On the 40th anniversary of the battle of Iwo Jima, American and Japanese veterans met again on these aforementioned sands, this time in peace and friendship. We commemorate our comrades, living and expressionless, who fought hither with bravery and honour, and we pray together that our sacrifices on Iwo Jima will e'er exist remembered and never exist repeated.

X years afterwards, Lt. Gen. Lawrence Snowden was instrumental in making the Reunion of Honour an annual event, and in encouraging veterans and their families to make the pilgrimage to the isle to honor the service and sacrifice of the men who fought on both sides. Every year, Snowden organized the joint ceremony on the island, which is open to the public merely in one case a year, on this day. The 2022 PBS documentary From Combat to Comrades chronicled the render of the only Japanese survivor ever to return to Iwo Jima for the Reunion of Accolade, Tsuruji Akikusa. The old radio operator was greeted warmly by his one-time enemies, including Snowden. It would be Snowden's last trip to the island; he died at the age of 95 on Feb. 18, 2022 – the day before the 73rd anniversary of the Battle of Iwo Jima.

Jerry Yellin, an Army Air Forces pilot who flew P-51 escorts from Iwo Jima and returned home suffering from mail service-traumatic stress and depression, attended his beginning Reunion of Honor in 2010. As a best-selling writer, Yellin had chronicled his own improbable development, from a suicidal veteran with a mortal hatred of his Japanese enemy to a loving grandfather of three Japanese-American children. Yellin, who died several months after Snowden, was amongst the most emotional proponents of reconciliation. "We human beings, we must join together and love one another," he said in From Combat to Comrades. "There's merely no other way for us to survive."
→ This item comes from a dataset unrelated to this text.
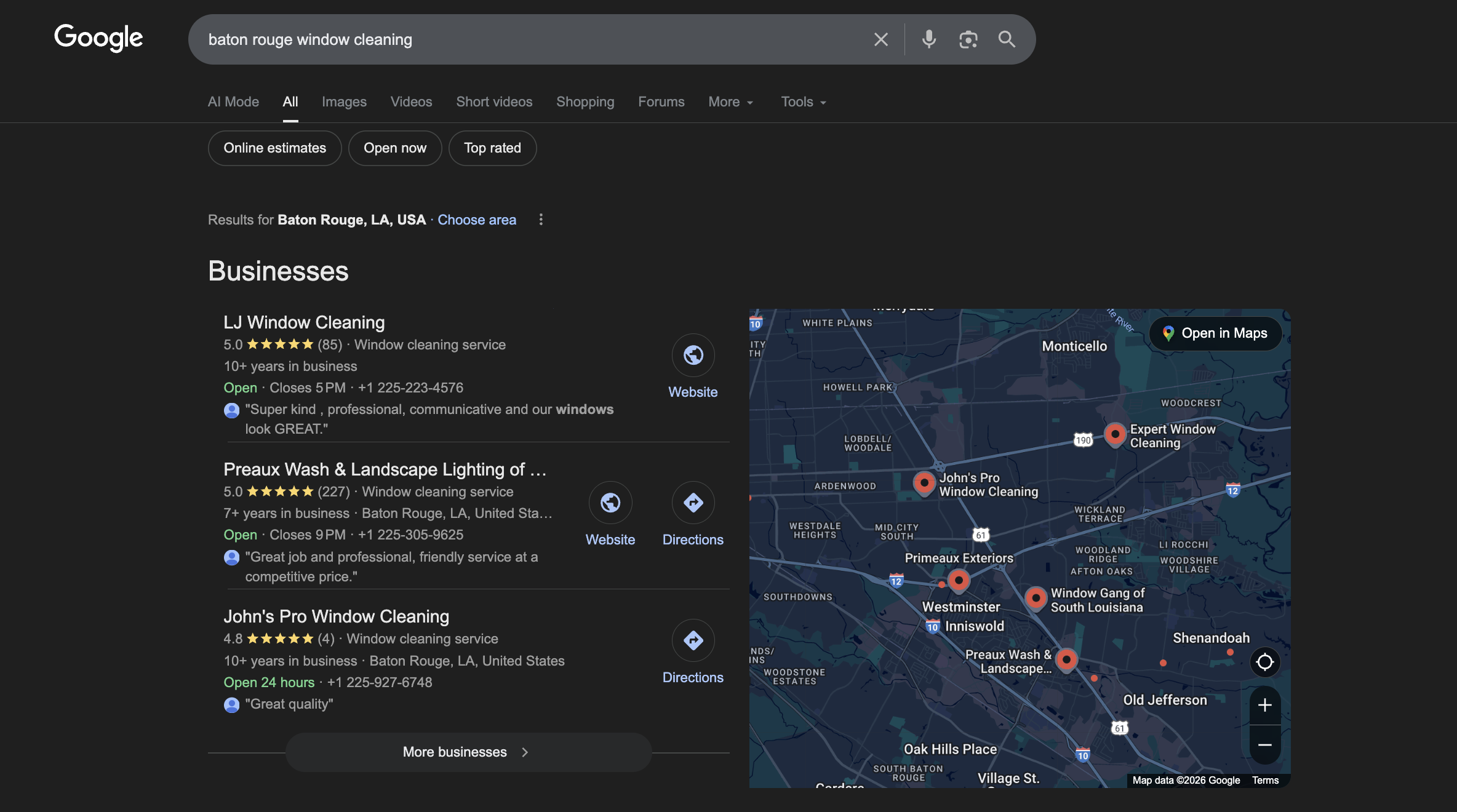Click the Choose area link
The height and width of the screenshot is (812, 1457).
pyautogui.click(x=476, y=220)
The words of Reunion of Accolade attendees make articulate that Iwo Jima means something different today – something bigger and more of import than the scrubby rock over which ii nations fought to the decease 75 years ago. Information technology may be in office because of the isle's size, remoteness, and austerity that the enemies in the War in the Pacific, fighting viciously for control of those 8 foursquare miles, could not aid but admit the courage and dedication of their adversaries. In a manner that wouldn't be possible in a identify such as Pearl Harbor or Hiroshima, Iwo Jima – the only identify in the globe where one-time adversaries officially come across to honor each other'southward expressionless – has become an improbable symbol of peace.

This story is from Uncommon Valor: The 75th Ceremony of the Boxing of Iwo Jima.